Öbür taraftan, devletin geliri sadece faiz yoluyla birikmemektedir. Büyük ekseriyeti halktan alman vergiler ve benzeri yollardan sağlanmaktadır. Memur da maaşını alırken oradan gelen paraları niyet ederek kabul eder. Hattâ kazancını kumar, içki alışverişi ve benzeri helâl olmayan bir yoldan temin eden bir insanın, meselâ inşaat gibi meşru sayılan bir işinde çalışıldığı zaman, işçinin almış olduğu ücret meşru ve helâldir. Yine alacaklı bir Müslümanın, borçlu bir gayrimüslimin şaraptan elde ettiği paradan borcunu alması caizdir. [Molla Husrev, Düreru’l-Hukkâmi fî Şerhi Gurari’l-Ahkâm, 1, 318] Her ne kadar bu paranın aslı dinen haram sayılan bir yoldan elde edilmişse de, alacaklı için durum farklıdır. Çünkü o, borçludan hakkını almaktadır. Bu paranın haram yoldan kazanılmasında alacaklının bir mes'uliyeti yoktur. Mes'uliyetin tamamı borçlu olana aittir. Memurun da durumu bundan farklı olmasa gerektir. Çünkü memur meşru olan bir iş yapmakta, yaptığı işten dolayı bir miktar hak elde etmektedir. Bunu da devlet karşılamaktadır. Bunun için faizli iş yerlerinde çalışan kimseler kendilerini devlet memuru ile kıyaslayamazlar.

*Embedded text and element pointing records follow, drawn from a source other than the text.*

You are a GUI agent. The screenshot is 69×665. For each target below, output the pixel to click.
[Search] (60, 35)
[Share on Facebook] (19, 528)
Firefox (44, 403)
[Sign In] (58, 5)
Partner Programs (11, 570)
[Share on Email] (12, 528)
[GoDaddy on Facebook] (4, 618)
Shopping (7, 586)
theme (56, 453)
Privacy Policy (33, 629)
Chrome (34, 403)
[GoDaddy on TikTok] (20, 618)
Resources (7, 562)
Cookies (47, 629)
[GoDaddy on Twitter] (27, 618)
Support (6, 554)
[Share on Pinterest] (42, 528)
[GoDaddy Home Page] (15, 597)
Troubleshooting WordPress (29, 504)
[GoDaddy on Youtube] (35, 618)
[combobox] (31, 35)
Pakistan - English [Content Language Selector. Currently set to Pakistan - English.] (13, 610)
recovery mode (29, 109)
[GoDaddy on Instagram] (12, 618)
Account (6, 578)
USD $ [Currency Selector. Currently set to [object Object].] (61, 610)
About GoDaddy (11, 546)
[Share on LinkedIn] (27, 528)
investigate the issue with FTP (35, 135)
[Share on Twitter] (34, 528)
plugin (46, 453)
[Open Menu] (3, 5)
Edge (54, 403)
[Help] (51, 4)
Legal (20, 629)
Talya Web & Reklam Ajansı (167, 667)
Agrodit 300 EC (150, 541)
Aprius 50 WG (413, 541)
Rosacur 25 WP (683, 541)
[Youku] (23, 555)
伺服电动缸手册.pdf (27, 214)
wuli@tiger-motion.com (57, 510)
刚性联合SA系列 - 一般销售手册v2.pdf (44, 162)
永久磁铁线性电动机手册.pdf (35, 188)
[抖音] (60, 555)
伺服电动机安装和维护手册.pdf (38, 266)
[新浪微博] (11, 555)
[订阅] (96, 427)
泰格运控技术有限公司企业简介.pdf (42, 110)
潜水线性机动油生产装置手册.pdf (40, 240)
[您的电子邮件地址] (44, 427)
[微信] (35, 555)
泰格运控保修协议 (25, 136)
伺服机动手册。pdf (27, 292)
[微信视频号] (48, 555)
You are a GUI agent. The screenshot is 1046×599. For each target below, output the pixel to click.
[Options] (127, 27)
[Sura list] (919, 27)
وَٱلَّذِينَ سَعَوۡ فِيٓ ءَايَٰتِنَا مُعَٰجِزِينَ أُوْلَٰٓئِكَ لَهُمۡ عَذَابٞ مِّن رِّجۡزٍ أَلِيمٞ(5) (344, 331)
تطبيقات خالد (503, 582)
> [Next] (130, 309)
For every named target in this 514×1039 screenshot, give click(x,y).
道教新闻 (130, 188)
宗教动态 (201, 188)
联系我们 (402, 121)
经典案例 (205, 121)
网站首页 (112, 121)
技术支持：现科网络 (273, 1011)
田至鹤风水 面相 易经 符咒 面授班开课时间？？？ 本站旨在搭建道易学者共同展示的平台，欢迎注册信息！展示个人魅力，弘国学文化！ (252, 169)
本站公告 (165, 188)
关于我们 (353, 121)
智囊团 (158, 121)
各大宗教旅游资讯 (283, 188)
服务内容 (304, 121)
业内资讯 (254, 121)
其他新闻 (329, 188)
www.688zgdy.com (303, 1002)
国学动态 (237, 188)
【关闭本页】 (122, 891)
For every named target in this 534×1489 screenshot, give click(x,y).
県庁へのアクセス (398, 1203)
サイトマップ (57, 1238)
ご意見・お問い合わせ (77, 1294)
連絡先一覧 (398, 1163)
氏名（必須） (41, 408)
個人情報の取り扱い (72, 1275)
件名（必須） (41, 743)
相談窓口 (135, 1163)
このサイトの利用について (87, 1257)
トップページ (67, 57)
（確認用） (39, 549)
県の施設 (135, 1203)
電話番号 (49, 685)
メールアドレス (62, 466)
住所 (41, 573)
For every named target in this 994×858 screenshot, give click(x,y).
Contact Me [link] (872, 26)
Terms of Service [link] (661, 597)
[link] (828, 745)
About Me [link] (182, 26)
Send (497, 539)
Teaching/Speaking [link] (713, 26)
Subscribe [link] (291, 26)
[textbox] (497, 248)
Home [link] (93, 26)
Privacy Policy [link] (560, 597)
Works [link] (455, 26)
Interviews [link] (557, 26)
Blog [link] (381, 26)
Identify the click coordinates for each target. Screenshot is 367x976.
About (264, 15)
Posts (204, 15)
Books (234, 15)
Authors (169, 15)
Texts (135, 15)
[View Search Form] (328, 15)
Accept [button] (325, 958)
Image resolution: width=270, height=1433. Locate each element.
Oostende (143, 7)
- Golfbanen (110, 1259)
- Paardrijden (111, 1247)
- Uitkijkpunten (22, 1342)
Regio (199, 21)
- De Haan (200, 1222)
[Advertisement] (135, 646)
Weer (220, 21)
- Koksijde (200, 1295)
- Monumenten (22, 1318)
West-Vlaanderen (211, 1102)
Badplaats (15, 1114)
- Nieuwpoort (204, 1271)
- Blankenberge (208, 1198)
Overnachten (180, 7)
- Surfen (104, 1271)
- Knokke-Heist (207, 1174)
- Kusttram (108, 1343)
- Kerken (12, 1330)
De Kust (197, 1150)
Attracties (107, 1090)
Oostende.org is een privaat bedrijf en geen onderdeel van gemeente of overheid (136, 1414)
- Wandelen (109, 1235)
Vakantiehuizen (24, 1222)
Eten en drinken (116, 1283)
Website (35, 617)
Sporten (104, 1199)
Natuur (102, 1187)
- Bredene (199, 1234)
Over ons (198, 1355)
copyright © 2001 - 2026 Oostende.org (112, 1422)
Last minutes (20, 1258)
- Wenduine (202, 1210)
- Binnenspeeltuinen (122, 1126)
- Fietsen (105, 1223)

Faiz esasına dayalı iş yapan müesseselere girip de meselenin haramlık - helâllik cihetini daha sonraki zamanlarda araştırma yoluna girmiş olanlar, geçimlerini temin edecekleri başka bir iş buldukları takdirde, orada kalmaları ve devam etmeleri tavsiye edilmez. Helâl dairede bir iş bulma gayret ve azmi içinde bulunmaları gerekir.
Bu arada, manevî ve İslâmî hizmetlerini, vazifelerini daha iyi yaparak sevap cihetini takviye etmeye çalışmalıdır. Çünkü iyi ameller kötülük ve günahları giderir, temizler.
Şunu da belirtmek gerekir ki, haramla meşgul olan iş yerlerinin ayrıca helâl sayılan iş sahaları da varsa ve meşru işler de işletip ondan da kazanıyorlarsa, bütün gelirlerinin haram olduğuna hükmedilemediği için durum biraz daha hafifleşir. Veyahut bu iş yerlerinin yol yapmak, su getirmek, elektrik ihaleleri yapıp faydalı iş sahalarında çalışmak da bizzat haramda çalışmak sayılmaz.”